# Previous TDi owners



## Derik (Jul 26, 2017)

So I’m posting this just because I found it funny and thought I’d share. 

I had a 2010 Jetta TDi that was going to be part of my down payment for my model 3, but it broke and I had to do the whole buy back thing a year earlier than I wanted. But I was all into following the fix etc since it was pretty interesting. 

So I got my plates for my model 3 today in the mail. No custom plate or anything. But it came as 8EGR###. 

I was staring at it for a while going why does EGR sound so fimilar, and then it dawned on me. 

EGR exhaust gas recirculation. Which is a way for gas / Diesel engines to reduce their NOx emissions. 

It has come full circle.


----------



## Bokonon (Apr 13, 2017)

Derik said:


> So I'm posting this just because I found it funny and thought I'd share.
> I had a 2010 Jetta TDi that was going to be part of my down payment for my model 3, but it broke and I had to do the whole buy back thing a year earlier than I wanted. But I was all into following the fix etc since it was pretty interesting.
> So I got my plates for my model 3 today in the mail. No custom plate or anything. But it came as 8EGR###.
> I was staring at it for a while going why does EGR sound so fimilar, and then it dawned on me.
> ...


Oh, man, the EGR valve... that takes me back.

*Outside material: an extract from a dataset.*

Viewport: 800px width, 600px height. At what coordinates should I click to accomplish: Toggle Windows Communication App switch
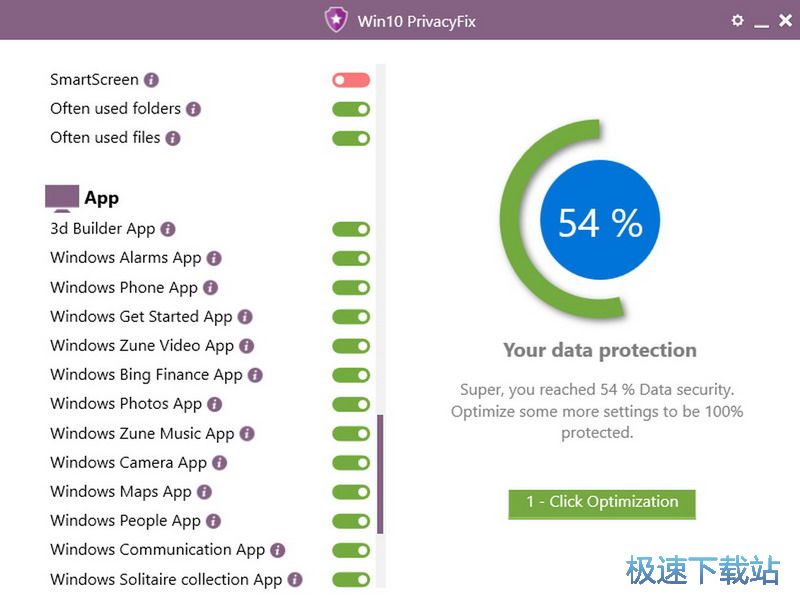click(351, 550)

I drove an '03 Golf TDI for 8+ years, and kept trying to work up the guts to find someone with VAG-COM to do "the EGR valve mod" to prevent the intake from clogging up every few years (since 90% of my driving at the time was in stop-and-go traffic).

It was sad, because that car would slowly degrade from being a total beast off the line to one of the slow, clunking diesels of yore, at which point it became dangerous to merge into traffic going faster than 35 mph. At some point, I bit the bullet and just had the local VW stealership clean everything out, and that briefly restored it to stock performance for a few months... before degrading once again.

Then I traded it in for a 2013 Volt and never looked back.


----------



## Derik (Jul 26, 2017)

I’m never looking back to the TDi again. 

I have nothing to compare against the model 3. I loved my TDi, but they aren’t even in the same galaxy.


----------



## garsh (Apr 4, 2016)

Bokonon said:


> Oh, man, the EGR valve... that takes me back. I drove an '03 Golf TDI for 8+ years, and kept trying to work up the guts to find someone with VAG-COM to do "the EGR valve mod" to prevent the intake from clogging up every few years.


I had a Chevy S-10 that decided to start idling like crap one day. Did an internet search and found it was a common problem, usually caused by the EGR valve becoming clogged. I disconnected the EGR, and sure enough, there was a big hunk of carbon stuck in there keeping it from operating correctly. So yes, I also have the hates for EGR valves.


----------